# WHAT IS NEEDED
Please return, word for word, the lines of the listing from the one containing "Image resolution: width=1200" through its end, leaving the pictures out of your answer.

** BEGIN SUPPLIED MATERIAL **

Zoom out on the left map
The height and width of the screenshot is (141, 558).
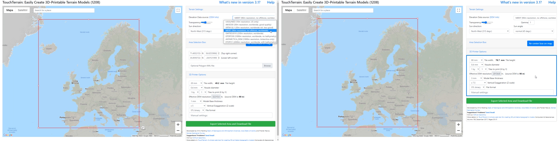(x=178, y=131)
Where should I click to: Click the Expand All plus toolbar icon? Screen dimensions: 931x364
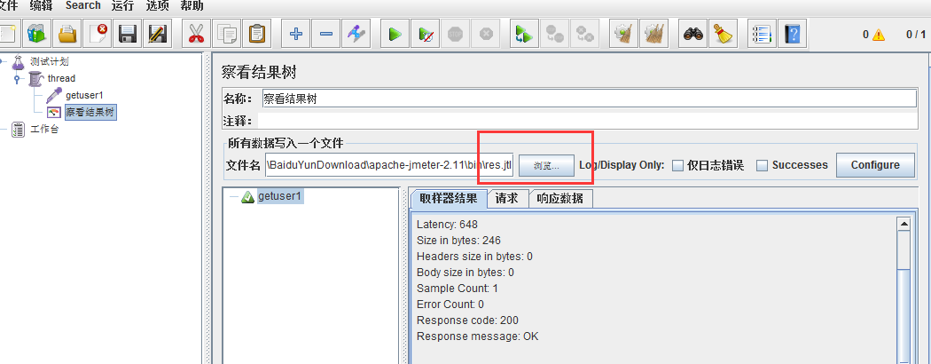click(296, 35)
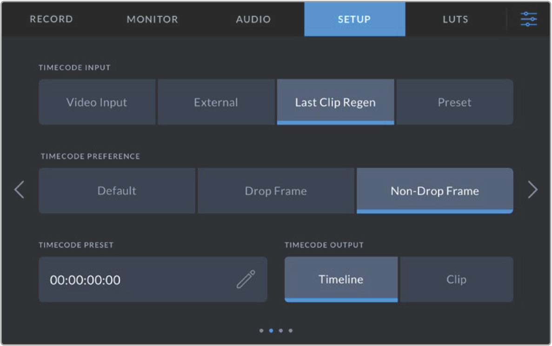The image size is (552, 346).
Task: Click the fourth page indicator dot
Action: click(291, 331)
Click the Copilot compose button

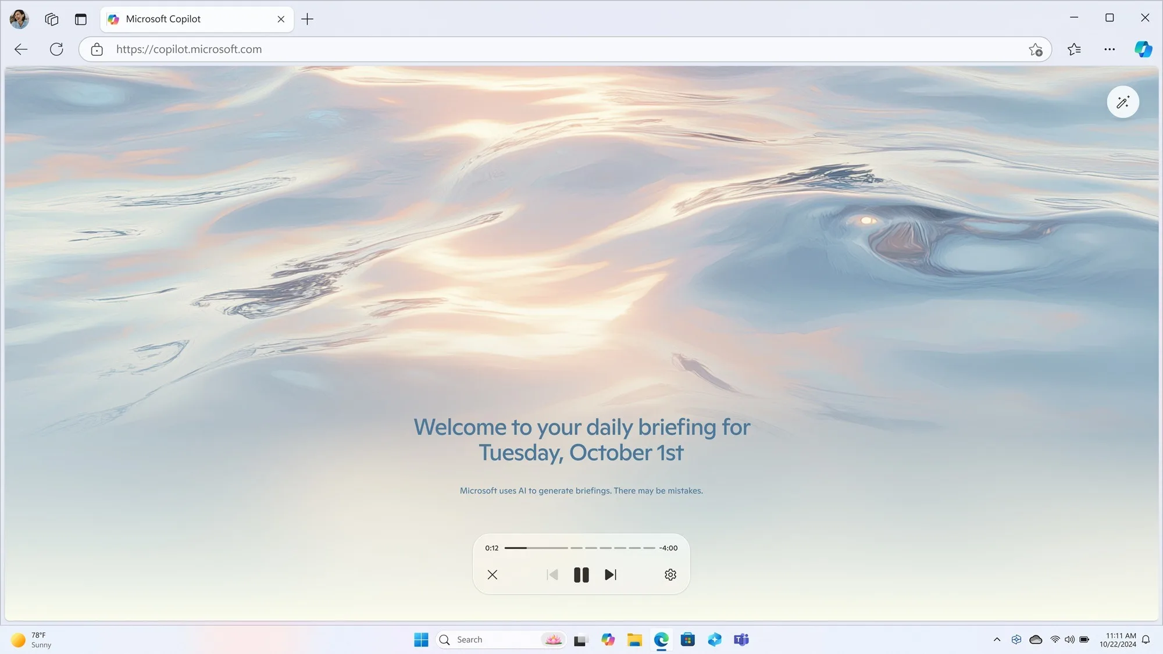1122,101
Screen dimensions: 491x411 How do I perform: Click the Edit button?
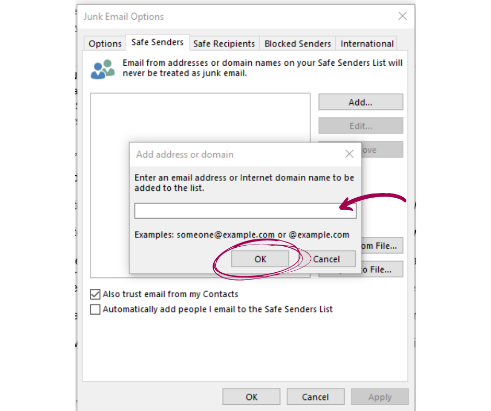coord(360,125)
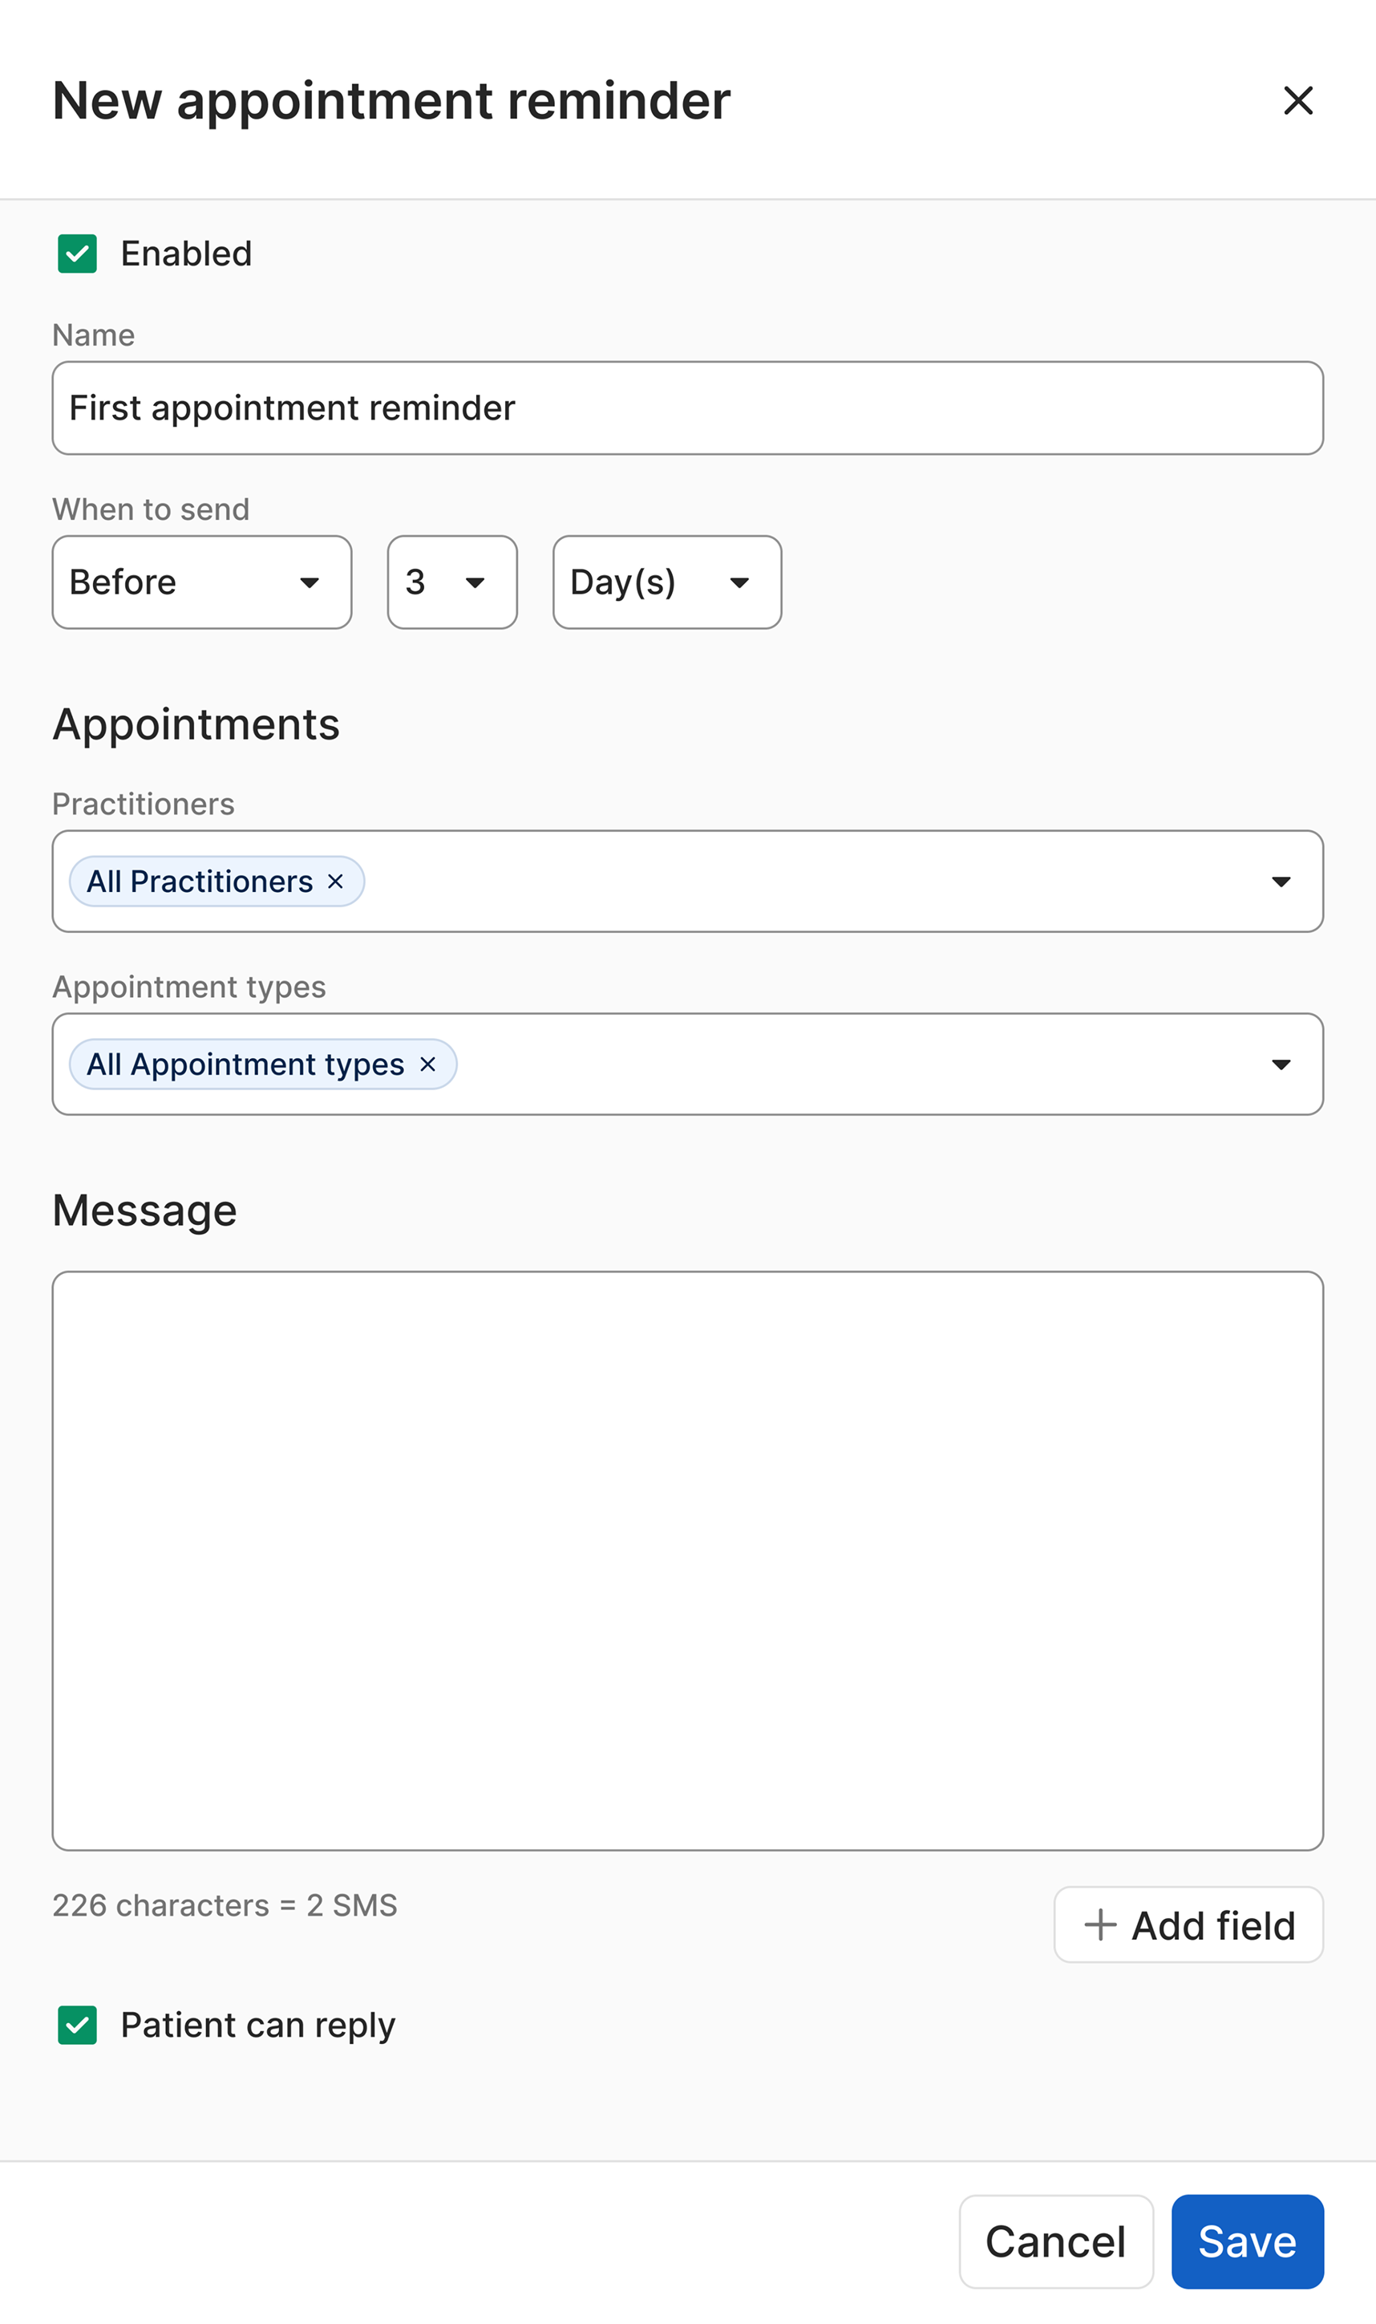Image resolution: width=1376 pixels, height=2324 pixels.
Task: Open the number dropdown showing 3
Action: [452, 582]
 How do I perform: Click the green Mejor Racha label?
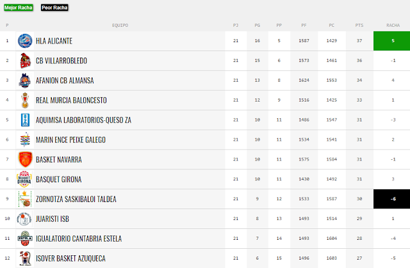19,8
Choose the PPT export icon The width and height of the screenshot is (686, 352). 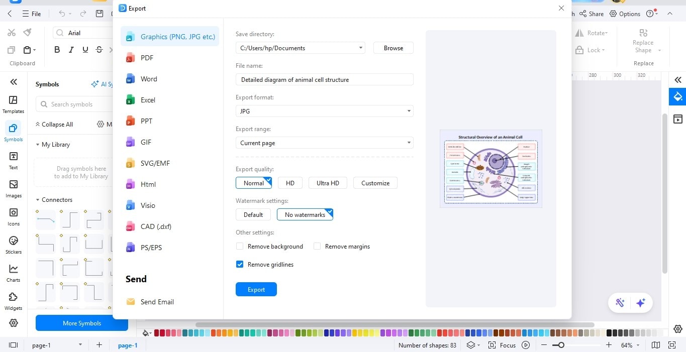click(x=130, y=121)
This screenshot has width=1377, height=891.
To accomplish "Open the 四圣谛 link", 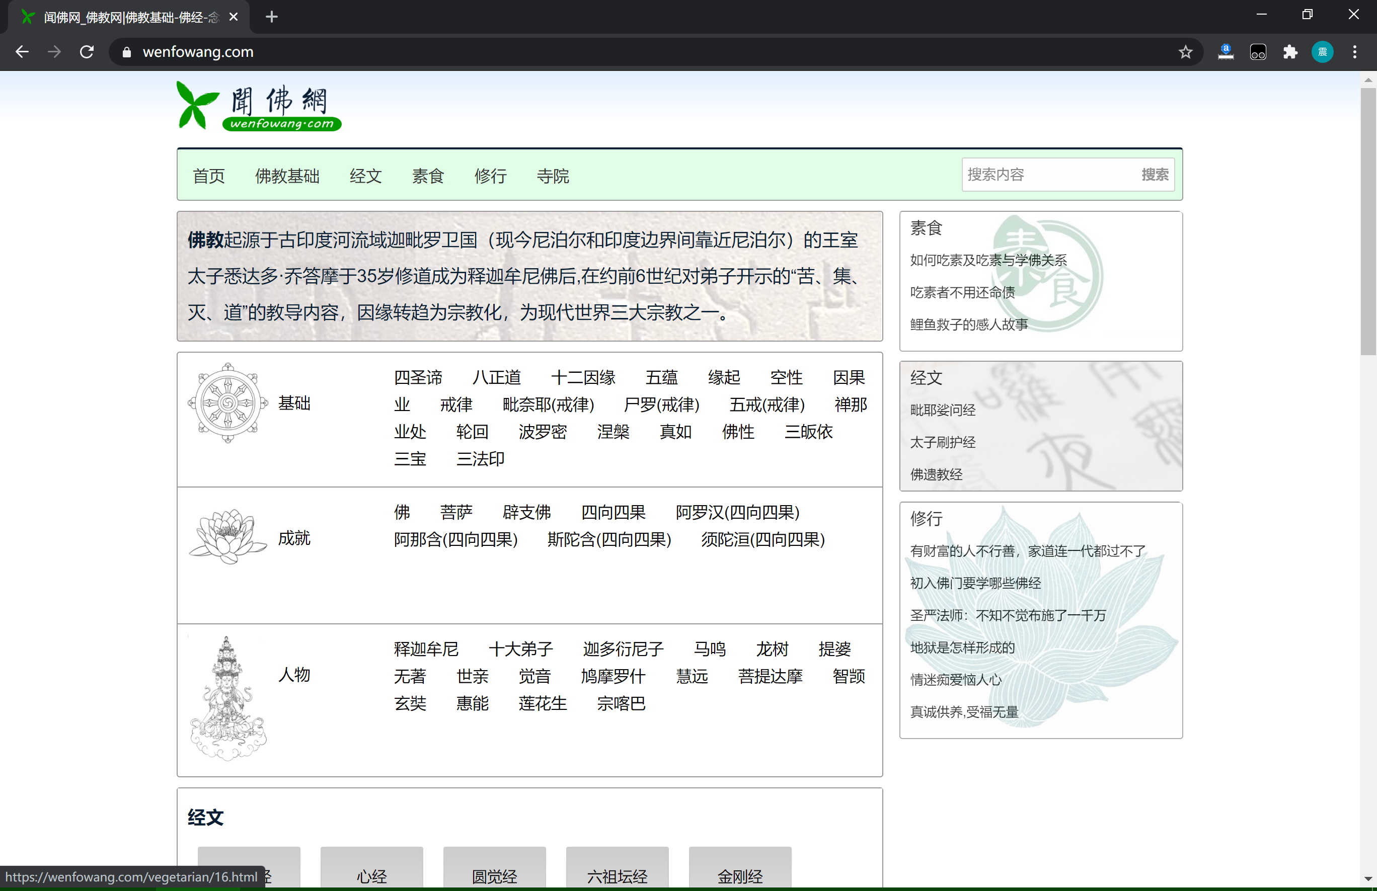I will coord(418,378).
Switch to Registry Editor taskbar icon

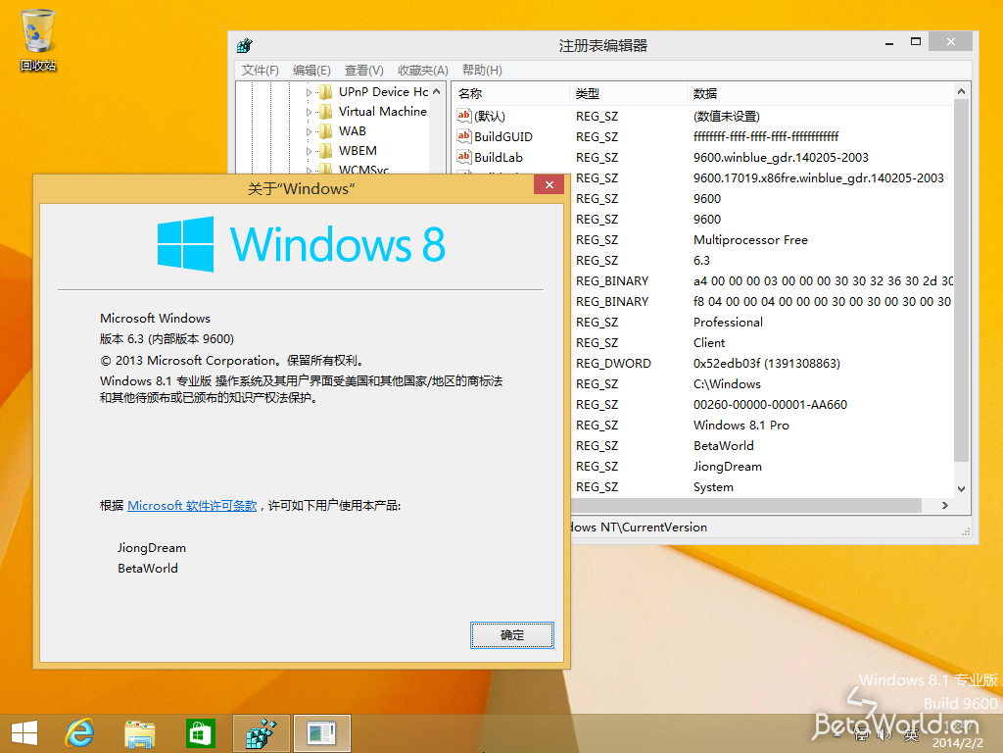coord(262,732)
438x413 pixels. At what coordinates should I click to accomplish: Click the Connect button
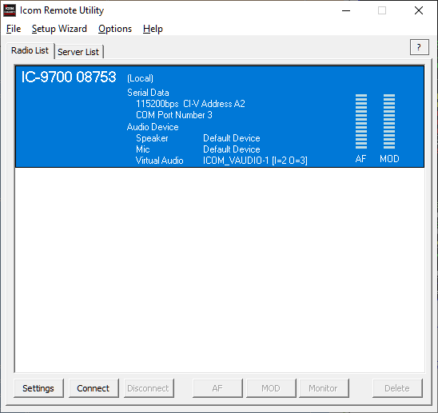(x=94, y=388)
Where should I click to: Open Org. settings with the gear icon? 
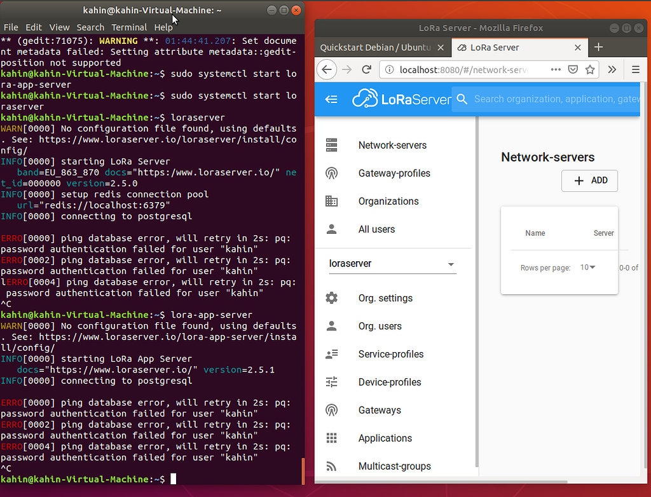(331, 297)
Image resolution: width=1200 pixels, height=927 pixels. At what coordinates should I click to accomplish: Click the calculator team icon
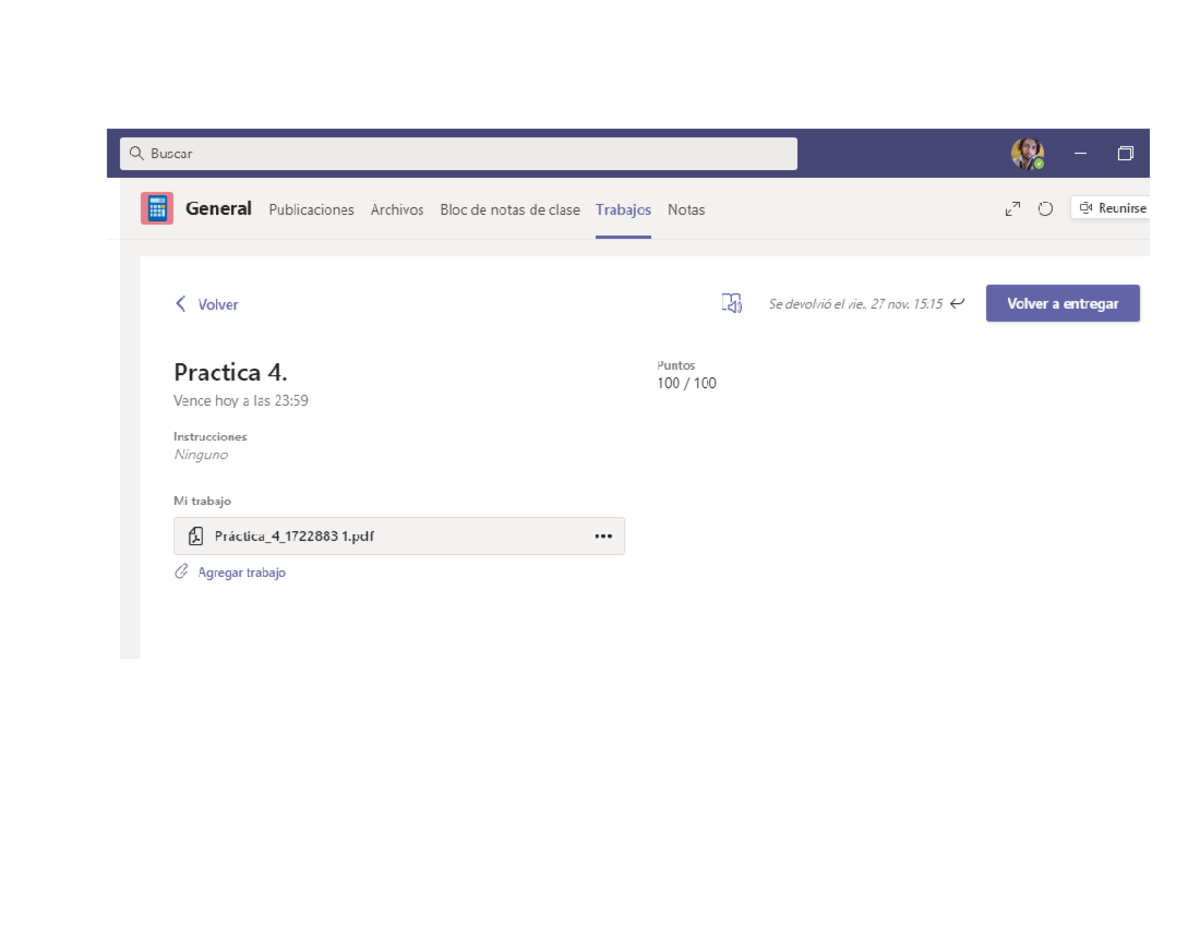pos(157,208)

** END SUPPLIED MATERIAL **

# CORRECT ANSWER
Image resolution: width=1200 pixels, height=927 pixels. At what coordinates should I click to accomplish: Click the calculator team icon
pos(157,208)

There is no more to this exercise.